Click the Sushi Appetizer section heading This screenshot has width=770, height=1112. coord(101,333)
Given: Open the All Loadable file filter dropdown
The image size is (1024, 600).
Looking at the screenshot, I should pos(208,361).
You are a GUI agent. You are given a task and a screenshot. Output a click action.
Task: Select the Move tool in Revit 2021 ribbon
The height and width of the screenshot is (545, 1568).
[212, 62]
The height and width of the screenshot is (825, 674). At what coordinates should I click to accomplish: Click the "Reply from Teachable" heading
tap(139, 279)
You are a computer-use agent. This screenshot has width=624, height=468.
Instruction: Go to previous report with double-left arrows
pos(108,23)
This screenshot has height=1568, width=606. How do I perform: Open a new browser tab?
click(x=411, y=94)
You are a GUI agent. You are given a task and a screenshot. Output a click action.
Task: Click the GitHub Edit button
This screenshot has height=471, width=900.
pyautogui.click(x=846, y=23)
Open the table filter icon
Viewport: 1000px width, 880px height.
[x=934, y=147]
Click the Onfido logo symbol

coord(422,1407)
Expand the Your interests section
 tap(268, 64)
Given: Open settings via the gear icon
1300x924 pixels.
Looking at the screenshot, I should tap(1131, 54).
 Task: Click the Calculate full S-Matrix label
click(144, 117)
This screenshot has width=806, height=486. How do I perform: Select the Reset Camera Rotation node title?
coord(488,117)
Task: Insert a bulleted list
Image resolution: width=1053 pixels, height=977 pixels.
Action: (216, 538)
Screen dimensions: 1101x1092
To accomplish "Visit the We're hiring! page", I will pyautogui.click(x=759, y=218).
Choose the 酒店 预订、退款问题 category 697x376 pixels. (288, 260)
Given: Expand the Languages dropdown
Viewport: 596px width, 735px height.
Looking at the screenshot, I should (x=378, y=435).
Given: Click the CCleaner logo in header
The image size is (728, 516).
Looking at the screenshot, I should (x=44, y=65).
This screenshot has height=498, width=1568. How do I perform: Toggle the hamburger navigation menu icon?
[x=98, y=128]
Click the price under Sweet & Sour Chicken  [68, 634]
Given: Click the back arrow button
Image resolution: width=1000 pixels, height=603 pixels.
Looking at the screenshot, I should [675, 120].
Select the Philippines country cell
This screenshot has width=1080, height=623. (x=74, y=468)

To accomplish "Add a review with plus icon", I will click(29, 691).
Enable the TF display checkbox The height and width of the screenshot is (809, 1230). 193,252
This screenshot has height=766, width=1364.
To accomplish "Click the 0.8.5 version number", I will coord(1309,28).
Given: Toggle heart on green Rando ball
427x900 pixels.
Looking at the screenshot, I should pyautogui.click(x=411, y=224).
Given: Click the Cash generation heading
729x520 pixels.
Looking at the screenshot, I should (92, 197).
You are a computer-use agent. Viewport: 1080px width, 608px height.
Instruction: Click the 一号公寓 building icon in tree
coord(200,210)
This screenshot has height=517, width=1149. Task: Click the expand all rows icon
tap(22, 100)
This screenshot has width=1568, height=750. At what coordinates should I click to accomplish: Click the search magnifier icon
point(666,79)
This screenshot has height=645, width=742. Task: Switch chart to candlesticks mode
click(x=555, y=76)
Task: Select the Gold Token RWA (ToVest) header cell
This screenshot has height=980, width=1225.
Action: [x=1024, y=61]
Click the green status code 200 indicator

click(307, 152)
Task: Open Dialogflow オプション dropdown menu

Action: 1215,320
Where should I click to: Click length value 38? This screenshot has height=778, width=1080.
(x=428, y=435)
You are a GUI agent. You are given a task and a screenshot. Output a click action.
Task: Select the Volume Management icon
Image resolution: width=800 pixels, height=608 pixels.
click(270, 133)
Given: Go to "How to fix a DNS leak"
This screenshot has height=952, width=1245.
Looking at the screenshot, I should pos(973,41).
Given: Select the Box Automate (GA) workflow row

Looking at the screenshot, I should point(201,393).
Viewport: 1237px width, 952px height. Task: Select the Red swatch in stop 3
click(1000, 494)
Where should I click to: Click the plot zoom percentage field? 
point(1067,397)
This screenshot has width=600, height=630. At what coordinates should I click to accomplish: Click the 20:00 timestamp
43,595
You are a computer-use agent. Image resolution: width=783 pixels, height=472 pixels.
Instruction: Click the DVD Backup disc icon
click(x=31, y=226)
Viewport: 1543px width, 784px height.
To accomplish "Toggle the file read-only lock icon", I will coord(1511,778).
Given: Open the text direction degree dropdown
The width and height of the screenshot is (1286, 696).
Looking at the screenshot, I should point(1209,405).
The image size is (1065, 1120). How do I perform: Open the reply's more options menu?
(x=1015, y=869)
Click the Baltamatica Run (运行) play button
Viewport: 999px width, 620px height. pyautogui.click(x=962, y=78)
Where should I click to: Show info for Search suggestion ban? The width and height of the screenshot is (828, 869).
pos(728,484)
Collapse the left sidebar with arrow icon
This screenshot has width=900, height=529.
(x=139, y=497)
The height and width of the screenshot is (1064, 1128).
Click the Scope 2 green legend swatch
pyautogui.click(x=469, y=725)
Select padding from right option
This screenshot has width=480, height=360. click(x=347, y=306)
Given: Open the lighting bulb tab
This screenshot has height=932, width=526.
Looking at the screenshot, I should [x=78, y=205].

* * * * * * *

ABOUT THIS TASK
Word for word, restate only the lines from the one containing "Given: Open the lighting bulb tab" through the last line of the entries, with both ends kept.

TASK ANSWER
Given: Open the lighting bulb tab
This screenshot has height=932, width=526.
Looking at the screenshot, I should [x=78, y=205].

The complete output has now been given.